** RECORDS SHOWN follows **

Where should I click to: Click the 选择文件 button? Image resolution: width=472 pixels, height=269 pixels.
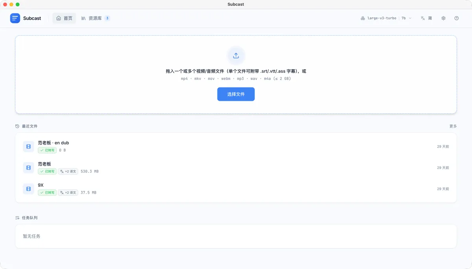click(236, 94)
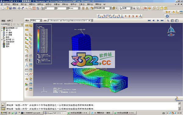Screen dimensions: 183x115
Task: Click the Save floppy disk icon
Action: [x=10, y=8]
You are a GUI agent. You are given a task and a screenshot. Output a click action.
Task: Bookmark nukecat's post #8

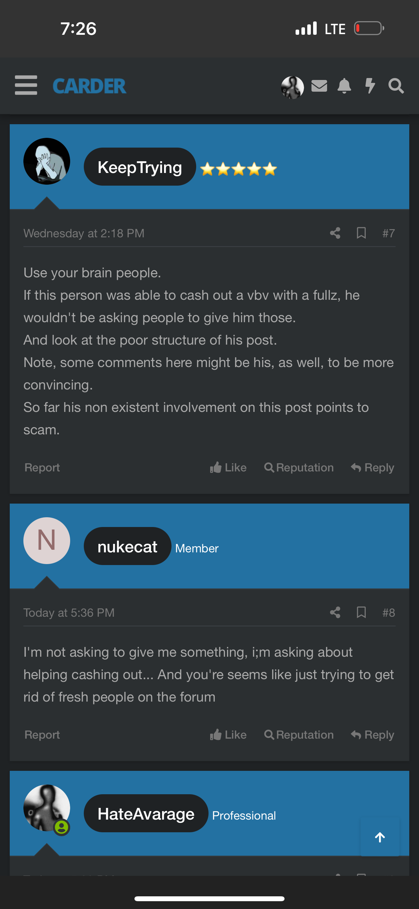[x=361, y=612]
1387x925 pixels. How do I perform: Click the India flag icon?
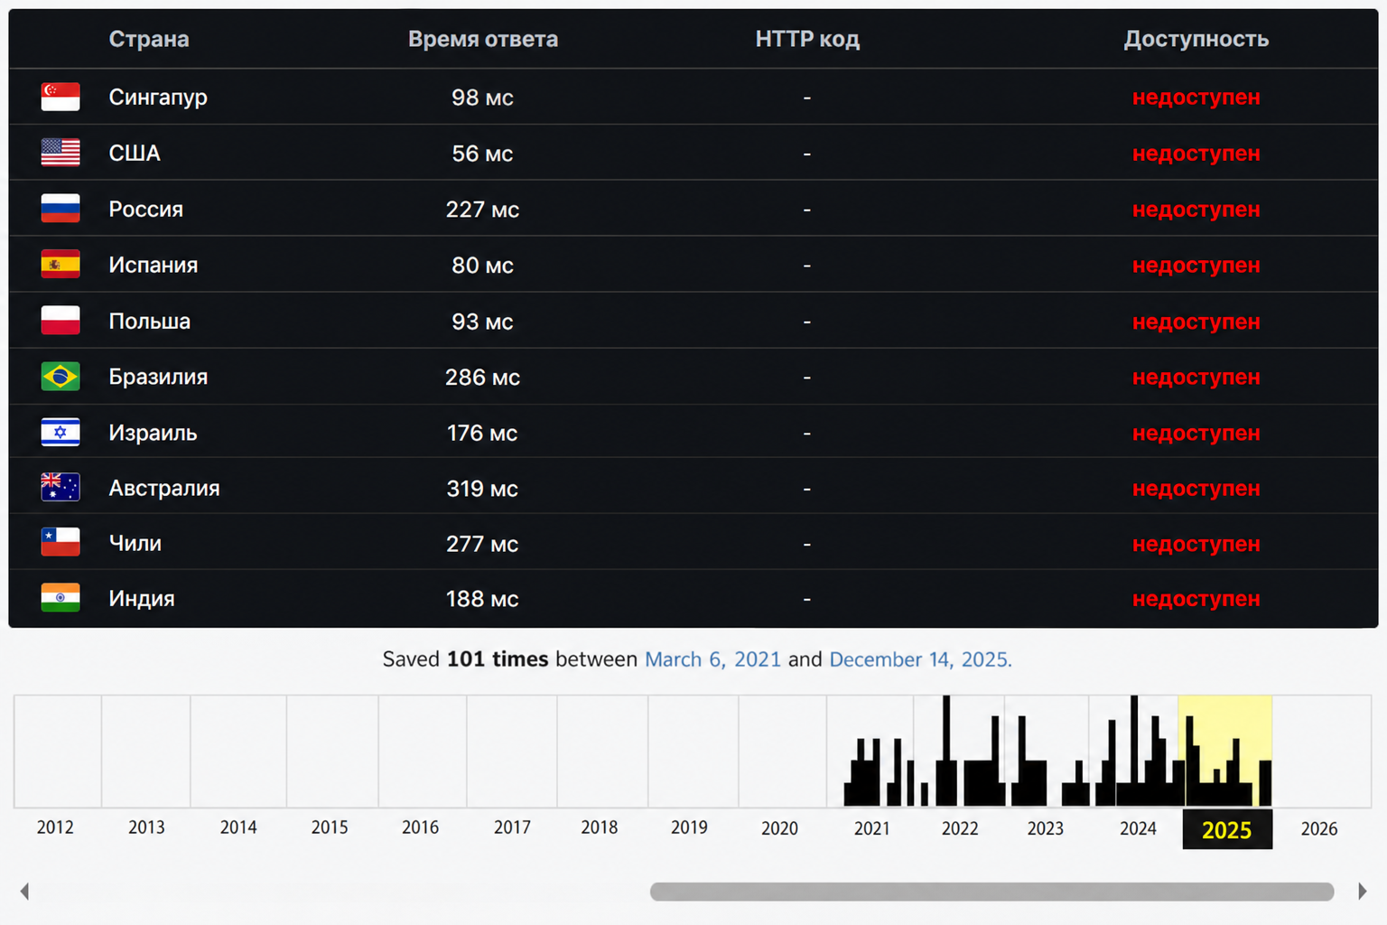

** End of RECORDS SHOWN **

AIM OF THE EXERCISE: Please output only the lines running from the one that holds "You are a GUI" through the last line of the entries, both ends included, without any images.

YOUR SOLUTION:
You are a GUI agent. You are given a task and a screenshot. Output a click action.
Task: Bookmark nukecat's post #8

[x=361, y=612]
1387x925 pixels. How do I perform: Click the India flag icon?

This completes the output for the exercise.